The schema for Entra ID / Azure AD logs is complex. When I am constructing queries in Log Search, I often find myself hunting for the JSON key that I need. Even if you export audit logs from Microsoft Entra ID Admin Center, the export file won’t contain the full JSON schema for the keys. My best bet is usually to find a log for similar event and look for the keys there, which is inefficient.
I’m wondering how others are handling this. If you are using Entra ID and you are building log queries for custom dashboards, detection rules, etc., is there a log schema reference that you are using? Or do you have other tricks?
Unfortunately, we are in the same boat. However, we have six custom dashboards built with over 100 widgets combined and used a similar approach.

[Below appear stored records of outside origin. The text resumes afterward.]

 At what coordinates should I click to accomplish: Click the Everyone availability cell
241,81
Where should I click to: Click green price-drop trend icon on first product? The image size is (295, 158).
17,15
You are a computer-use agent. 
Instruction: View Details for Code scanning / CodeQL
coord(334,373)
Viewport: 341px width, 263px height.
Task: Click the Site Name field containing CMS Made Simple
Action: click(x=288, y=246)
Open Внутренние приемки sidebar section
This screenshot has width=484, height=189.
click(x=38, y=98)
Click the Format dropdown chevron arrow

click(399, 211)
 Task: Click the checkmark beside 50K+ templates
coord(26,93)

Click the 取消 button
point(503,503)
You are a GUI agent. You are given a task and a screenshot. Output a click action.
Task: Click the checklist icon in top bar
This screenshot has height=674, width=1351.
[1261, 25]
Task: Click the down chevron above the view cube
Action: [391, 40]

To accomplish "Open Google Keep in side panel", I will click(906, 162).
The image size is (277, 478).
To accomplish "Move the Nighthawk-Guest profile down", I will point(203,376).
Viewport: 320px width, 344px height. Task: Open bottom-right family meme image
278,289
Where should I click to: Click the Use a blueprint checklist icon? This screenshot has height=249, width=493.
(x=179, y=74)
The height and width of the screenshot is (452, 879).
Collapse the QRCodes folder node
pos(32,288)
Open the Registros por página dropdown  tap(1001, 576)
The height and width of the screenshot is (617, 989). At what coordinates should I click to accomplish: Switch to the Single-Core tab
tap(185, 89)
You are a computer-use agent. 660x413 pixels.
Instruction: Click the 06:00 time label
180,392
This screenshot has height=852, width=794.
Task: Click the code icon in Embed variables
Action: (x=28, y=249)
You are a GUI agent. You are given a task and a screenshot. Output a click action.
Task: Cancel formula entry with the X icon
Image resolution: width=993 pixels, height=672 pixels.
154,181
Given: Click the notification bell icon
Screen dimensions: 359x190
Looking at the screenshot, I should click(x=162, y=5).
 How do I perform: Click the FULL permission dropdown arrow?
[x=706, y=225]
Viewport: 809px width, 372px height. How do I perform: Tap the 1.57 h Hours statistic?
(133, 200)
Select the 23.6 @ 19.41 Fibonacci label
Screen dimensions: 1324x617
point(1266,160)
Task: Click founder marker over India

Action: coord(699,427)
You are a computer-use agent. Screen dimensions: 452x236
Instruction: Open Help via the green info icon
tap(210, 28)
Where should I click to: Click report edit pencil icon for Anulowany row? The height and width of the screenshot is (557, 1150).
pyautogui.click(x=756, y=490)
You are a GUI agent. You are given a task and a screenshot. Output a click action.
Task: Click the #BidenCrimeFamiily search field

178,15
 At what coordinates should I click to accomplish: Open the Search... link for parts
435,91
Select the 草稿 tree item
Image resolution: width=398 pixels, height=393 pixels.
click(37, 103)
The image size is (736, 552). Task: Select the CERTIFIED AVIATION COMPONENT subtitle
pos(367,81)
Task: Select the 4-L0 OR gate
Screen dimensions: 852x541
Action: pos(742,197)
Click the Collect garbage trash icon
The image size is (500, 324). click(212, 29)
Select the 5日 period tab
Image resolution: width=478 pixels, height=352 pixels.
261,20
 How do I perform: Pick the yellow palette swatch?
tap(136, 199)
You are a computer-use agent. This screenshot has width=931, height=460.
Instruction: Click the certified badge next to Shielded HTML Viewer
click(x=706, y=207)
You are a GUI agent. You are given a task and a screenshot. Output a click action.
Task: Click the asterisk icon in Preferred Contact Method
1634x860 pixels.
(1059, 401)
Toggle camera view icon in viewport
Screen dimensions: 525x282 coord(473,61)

We usually capture a test event and analyze its json structure and log source to generate a detection rule or monitoring widget against it.
Thanks! This is definitely useful but doesn’t fully address the issue we are discussing. The Rapid7 schema is easy to understand, sure, but in the case of an Entra Cloud Service Admin Activity log, there can be a LOT of key/value pairs under the “source_json” key (which under your schema is defined as "The data that was received or collected by our collector or endpoint agent, formatted as JSON".
For instance, I’m looking at an ADD_USER_TO_GROUP log which has 48 key/value pairs under source_json, and I don’t have a reference for those. If I’m trying to reference one of those I have to poke around until I find the correct one.
Yes I agree, I only noticed after sharing its a high level schema. My approach for finding KVPs is as you mentioned, finding a relevant log with a loose search like where(add user,loose) and using the quick menu options by clicking on the key name and then add key or groupby to fetch the full nested path to what you are looking for.